An O-Demethylation Metabolite of Rabeprazole Sulfide by Cunninghamella blakesleeana 3.970 Biotransformation

Catalysts 2023, 13(1), 15; https://doi.org/10.3390/catal13010015
by Ming Song 1, Hongxiang Zhu 2, Jian Wang 3, Weizhuo Xu 2,* and Wei Xu 2,*
Reviewer 1: Anonymous
Reviewer 2: Anonymous
Catalysts 2023, 13(1), 15; https://doi.org/10.3390/catal13010015
Submission received: 14 November 2022 / Revised: 16 December 2022 / Accepted: 17 December 2022 / Published: 22 December 2022
(This article belongs to the Special Issue Microbial Biocatalysis)

Round 1

Reviewer 1 Report

The o-demethylation reaction of rabeprazole sulfide was optimized in this work. English should be checked by a native speaker. The paper is designed in a rather confusing way, and practically until the end of the paper it is not clear what its purpose is. This should be explained in the introduction. The discussion is quite brief, and in general some claims, such as the ranges used in optimizing individual parameters, should be supported by citations. The purpose of optimizing this biotransformation is also a key question. In particular, the potential of possible further applications of the biotransformation studied is not mentioned in the paper.
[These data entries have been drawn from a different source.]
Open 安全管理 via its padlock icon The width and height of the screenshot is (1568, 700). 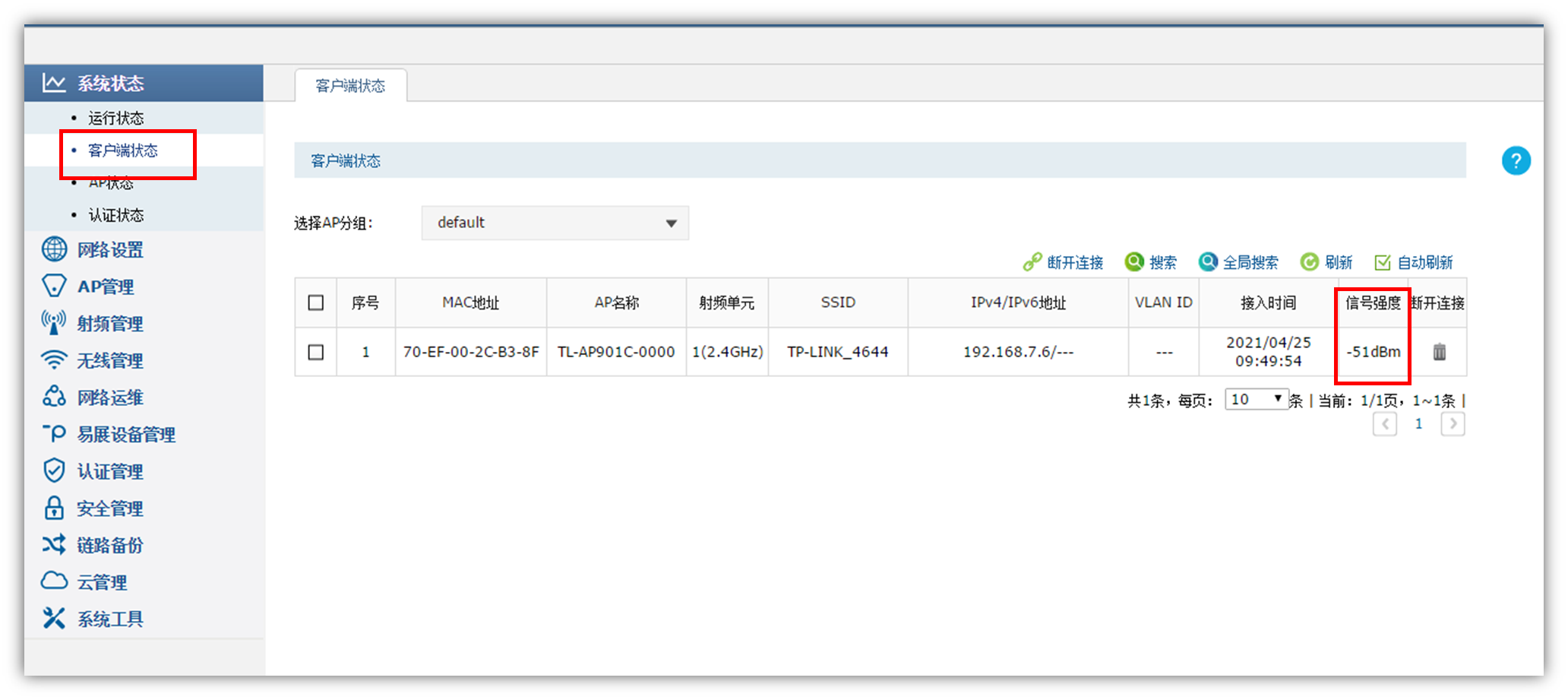[x=54, y=508]
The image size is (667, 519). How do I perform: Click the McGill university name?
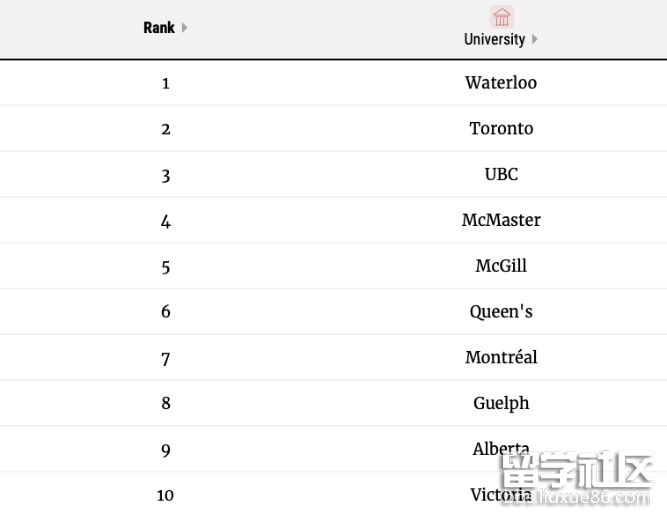coord(501,266)
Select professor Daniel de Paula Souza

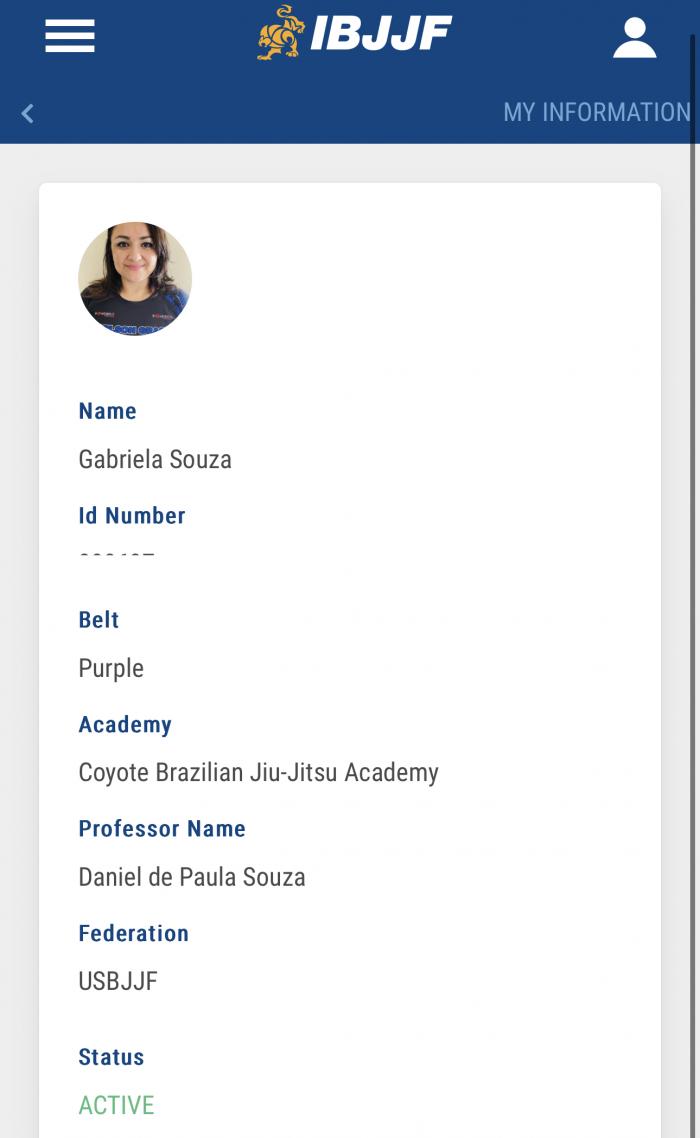(192, 878)
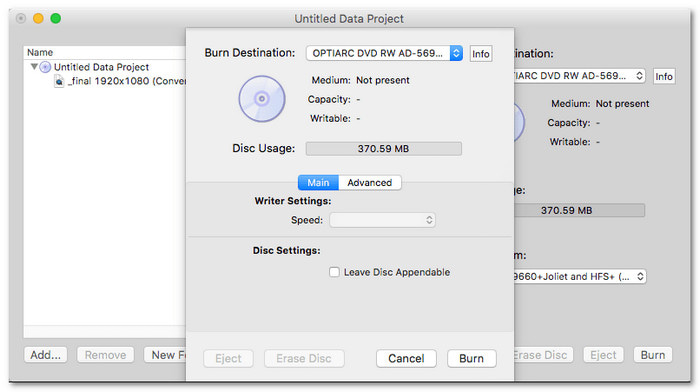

1.       Does O-demethylrabeprazole sulfide have a specific pharmacological potential or was the work intended to show that it is possible to perform demethylation reactions with these fungi of the family Cunninghamellaceae with the Cunnihamella gene?

2.       Figure S-1 - There are two lines for each strain and an explanation should be added for each. The name of the metabolite should also be provided.

3.       Figure S-2 - The world "conditions" should be deleted from the title of the figure.

4.       Page 2, line 64 - Rabeprazole sulfide should be a substrate in the reaction, so the goal is to metabolize it as much as possible, i.e., keep its concentration as low as possible.

5.       Figures 1-5 - How the yield was calculated?

6.       Figures 1-5 - Since the purpose of these measurements is to optimize individual parameters, it is necessary to indicate in title of each Figure the values of the parameters that were not optimized in a given set.

7.       Chapters 2.6 and 2.7 These chapters should be transferred to the supplement or to the experimental part.

8.       Page 8, line 18, Chapter 3.2 - It is not clear if the substrate was added to the biotransformation media.

9.       Chapter 3.3 - It is not clear whether the metabolites are intracellular or extracellular.

10.   Chapter 3.3. The HPLC column should be defined.

11.   Chapter 3.2. More details should be given about the elution, the stationary phase should be defined.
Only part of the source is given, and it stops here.